AVAILABLE RECORDS below:
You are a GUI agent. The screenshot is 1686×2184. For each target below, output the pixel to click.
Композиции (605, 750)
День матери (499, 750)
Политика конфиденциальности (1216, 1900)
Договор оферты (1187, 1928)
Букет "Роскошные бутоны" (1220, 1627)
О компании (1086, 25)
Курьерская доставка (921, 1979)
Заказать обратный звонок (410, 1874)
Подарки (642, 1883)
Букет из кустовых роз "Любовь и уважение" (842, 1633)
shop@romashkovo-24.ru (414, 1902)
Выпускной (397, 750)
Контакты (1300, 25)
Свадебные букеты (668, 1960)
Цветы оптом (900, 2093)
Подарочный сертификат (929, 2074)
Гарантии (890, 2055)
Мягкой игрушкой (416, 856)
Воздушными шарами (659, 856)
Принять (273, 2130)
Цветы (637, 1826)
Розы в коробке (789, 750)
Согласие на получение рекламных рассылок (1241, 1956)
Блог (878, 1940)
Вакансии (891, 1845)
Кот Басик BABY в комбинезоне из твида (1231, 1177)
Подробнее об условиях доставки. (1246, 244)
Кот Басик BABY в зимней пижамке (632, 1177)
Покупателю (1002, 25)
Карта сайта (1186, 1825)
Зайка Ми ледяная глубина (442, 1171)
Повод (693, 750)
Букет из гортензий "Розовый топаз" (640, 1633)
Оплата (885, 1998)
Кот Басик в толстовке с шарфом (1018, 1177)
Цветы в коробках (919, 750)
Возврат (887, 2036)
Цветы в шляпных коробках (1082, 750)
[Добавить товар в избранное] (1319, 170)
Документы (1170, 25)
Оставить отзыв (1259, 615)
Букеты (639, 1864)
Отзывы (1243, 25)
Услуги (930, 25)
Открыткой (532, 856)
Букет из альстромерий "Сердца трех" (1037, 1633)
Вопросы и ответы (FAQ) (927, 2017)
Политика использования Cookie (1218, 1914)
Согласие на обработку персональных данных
End of AVAILABLE RECORDS.
All of the records above should be transcribed exactly.

You are a GUI agent. The screenshot is 1686×2184. For each target below, output the pixel to click.
Композиции (605, 750)
День матери (499, 750)
Политика конфиденциальности (1216, 1900)
Договор оферты (1187, 1928)
Букет "Роскошные бутоны" (1220, 1627)
О компании (1086, 25)
Курьерская доставка (921, 1979)
Заказать обратный звонок (410, 1874)
Подарки (642, 1883)
Букет из кустовых роз "Любовь и уважение" (842, 1633)
shop@romashkovo-24.ru (414, 1902)
Выпускной (397, 750)
Контакты (1300, 25)
Свадебные букеты (668, 1960)
Цветы оптом (900, 2093)
Подарочный сертификат (929, 2074)
Гарантии (890, 2055)
Мягкой игрушкой (416, 856)
Воздушными шарами (659, 856)
Принять (273, 2130)
Цветы (637, 1826)
Розы в коробке (789, 750)
Согласие на получение рекламных рассылок (1241, 1956)
Блог (878, 1940)
Вакансии (891, 1845)
Кот Басик BABY в комбинезоне из твида (1231, 1177)
Подробнее об условиях доставки. (1246, 244)
Кот Басик BABY в зимней пижамке (632, 1177)
Покупателю (1002, 25)
Карта сайта (1186, 1825)
Зайка Ми ледяная глубина (442, 1171)
Повод (693, 750)
Букет из гортензий "Розовый топаз" (640, 1633)
Оплата (885, 1998)
Кот Басик в толстовке с шарфом (1018, 1177)
Цветы в коробках (919, 750)
Возврат (887, 2036)
Цветы в шляпных коробках (1082, 750)
[Добавить товар в избранное] (1319, 170)
Документы (1170, 25)
Оставить отзыв (1259, 615)
Букеты (639, 1864)
Отзывы (1243, 25)
Услуги (930, 25)
Открыткой (532, 856)
Букет из альстромерий "Сердца трех" (1037, 1633)
Вопросы и ответы (FAQ) (927, 2017)
Политика использования Cookie (1218, 1914)
Согласие на обработку персональных данных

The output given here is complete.